Pines, 55, has been at the University of Maryland for nearly 25 years and served under his three predecessors, William “Brit” Kirwan, C.D. “Dan” Mote and Wallace Loh. He also had two children attend the university.

The university has an enrollment of 41,000 students and was ranked 64th in the most recent U.S. News & World Report ranking of national universities. The School of Engineering has an enrollment of more than 4,600 students.

Pines will oversee a faculty and staff of 14,000 people. The university totaled $570 million in research awards last year.

Pines knew Mote before Mote came to College Park, and Pines grew emotional Friday as he described Mote as a friend and mentor.

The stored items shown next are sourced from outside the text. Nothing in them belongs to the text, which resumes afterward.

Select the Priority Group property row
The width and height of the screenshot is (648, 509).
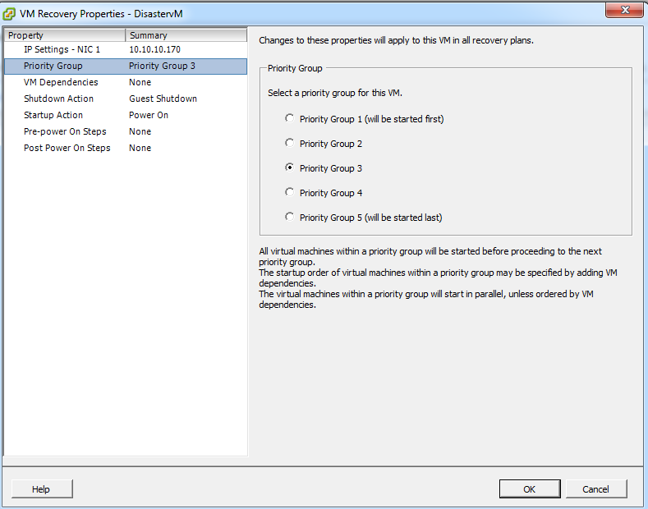(x=53, y=66)

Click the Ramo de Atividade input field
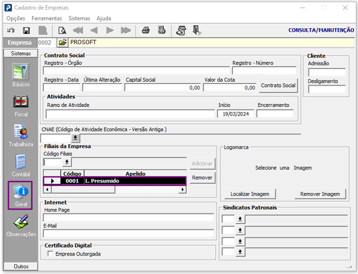pos(130,114)
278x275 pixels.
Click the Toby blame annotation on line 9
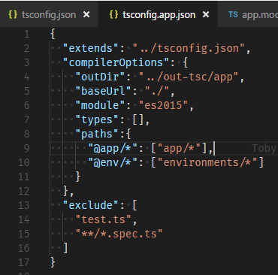(264, 148)
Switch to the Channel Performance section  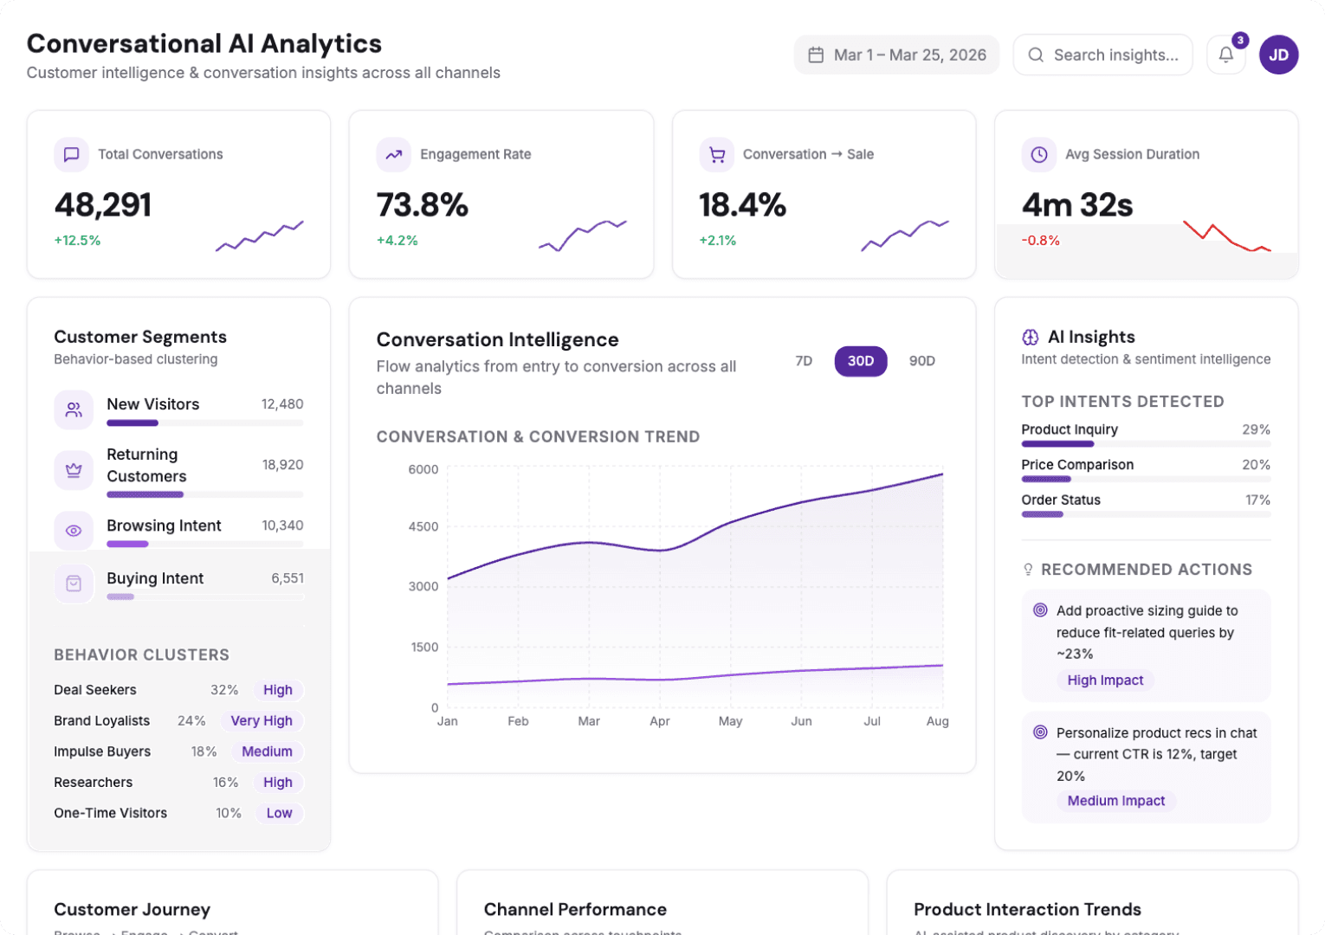[574, 909]
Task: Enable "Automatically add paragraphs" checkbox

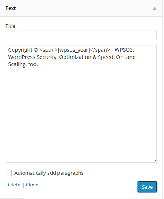Action: coord(9,173)
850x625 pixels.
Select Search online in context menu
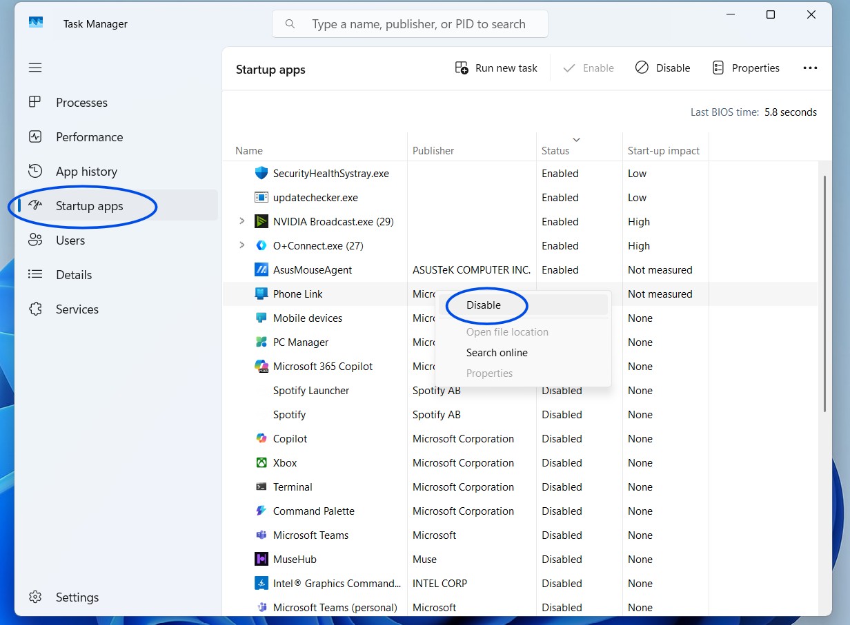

Loh’s impact at the university can be most easily seen in the buildings and development that have sprung up on campus and along the Route One corridor, including The Hotel at the University of Maryland, where Friday’s news conference was held.

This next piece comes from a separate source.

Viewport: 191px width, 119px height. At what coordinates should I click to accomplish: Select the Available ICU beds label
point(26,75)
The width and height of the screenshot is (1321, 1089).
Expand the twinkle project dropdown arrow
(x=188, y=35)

Pines declined to offer specifics on what he plans to do as president but said he hopes to continue to build on what his predecessors accomplished.

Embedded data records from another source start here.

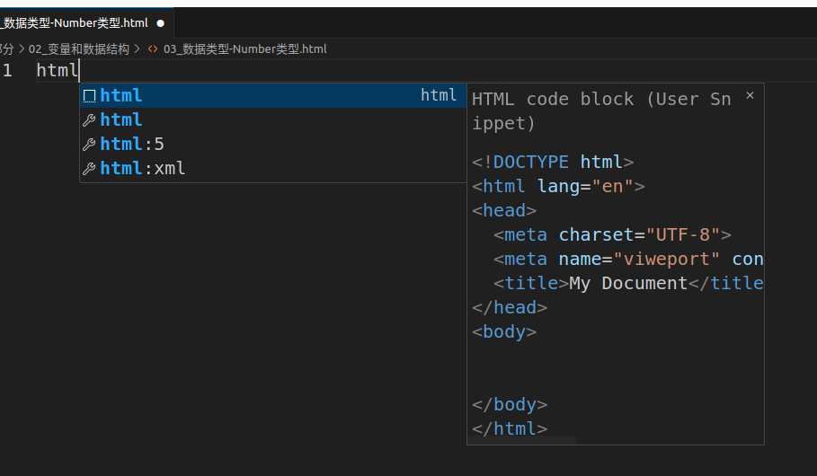Switch to the 数据类型-Number类型.html tab
817x476 pixels.
point(75,23)
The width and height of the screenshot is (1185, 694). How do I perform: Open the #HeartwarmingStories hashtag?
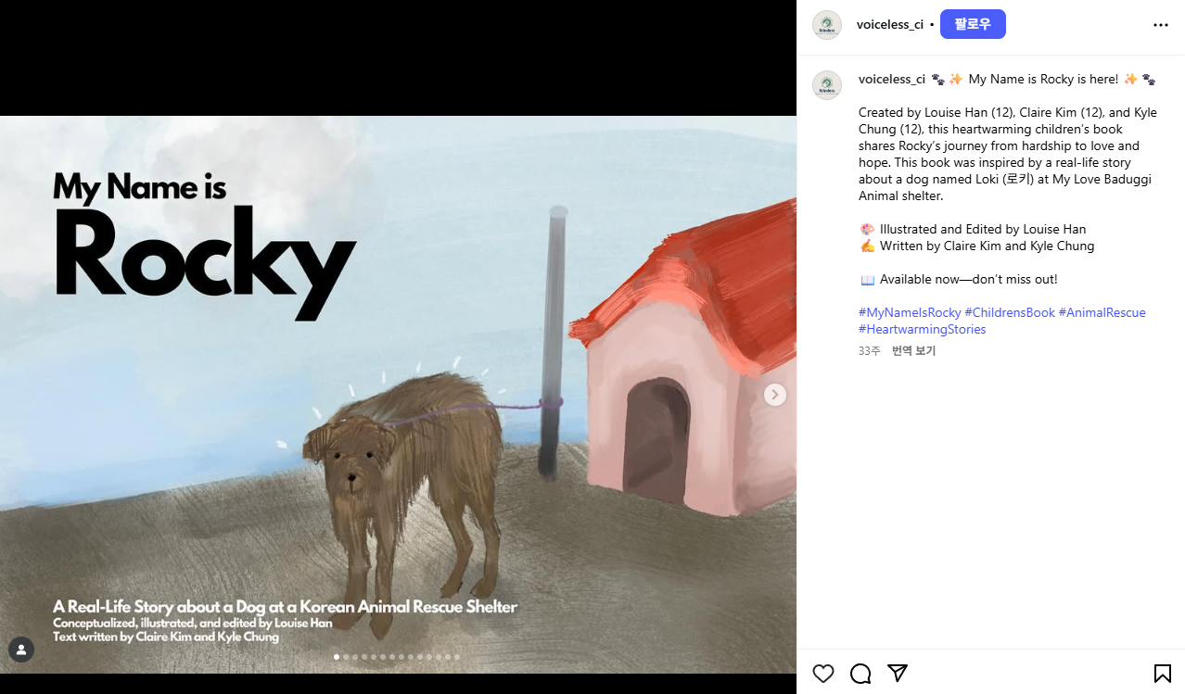(922, 329)
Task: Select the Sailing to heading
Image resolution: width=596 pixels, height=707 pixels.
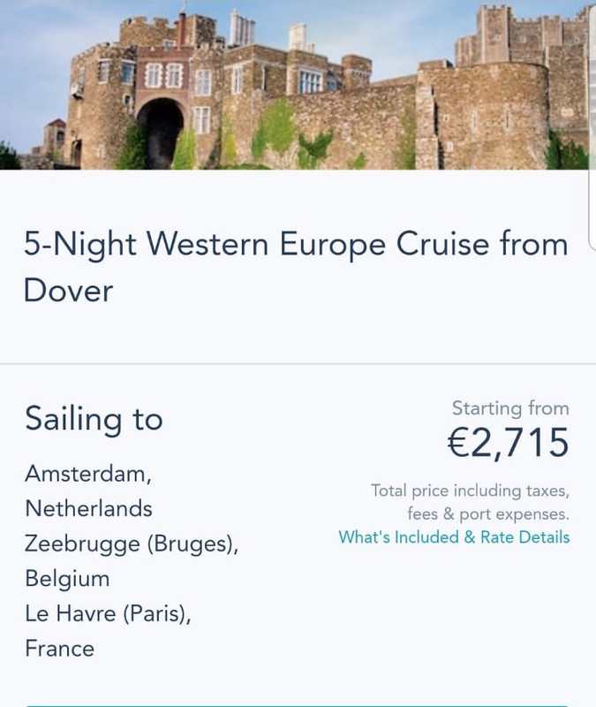Action: [94, 419]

“What I would do is build upon these advances in our university,” he said. “And I want to take our university to the very next level in every area of community engagement, academic excellence, high scholarly research and things that do public good for all humans.”

One of the most pressing issues Pines will have to address is diversity and inclusion, especially for people of color. Black enrollment at the university has been in decline

Some students of color have said they feel unsafe. Racist graffiti and symbols have been found on campus, and a black Bowie State University student, Richard Collins III, was murdered on campus three years ago.

Pines described how he worked to improve enrollment of women and students of color in the school of engineering.

The School of Engineering worked with local high schools with diverse populations to help them upgrade their science, technology, engineering and math curriculum and sent current students to those schools as ambassadors.

“It didn’t happen very quickly, but over a period of time,” he said. “It’s a partnership with high schools, … it’s really saying that we care and we really want you to come into College Park.”

He believes that as a land grant university, the University of Maryland should play a significant role in providing an opportunity for everyone. It did for him.

Pines was born the son of “blue-collar workers” in east Oakland, California. He and his siblings were the first generation of their family to go to college.

Pines attended the University of California, Berkley, and said he only could have done so because he received a scholarship.

“(Education) is the only thing that equalizes everything and allows everyone a fair opportunity to achieve their dreams in their careers, and it happened to me and it happens to anyone who goes to a land grant institution,” he said. “It is part of the American dream, it is part of the American fabric.”

Pines also demonstrated charisma and sense of humor that could come to be a calling card of his presidency.

“I am your valentine,” he joked to a room that was filled with university leaders, alumni and boosters who had just given him a standing ovation.

“You guys will know I’m a joker. …It just comes out of me,” he added later.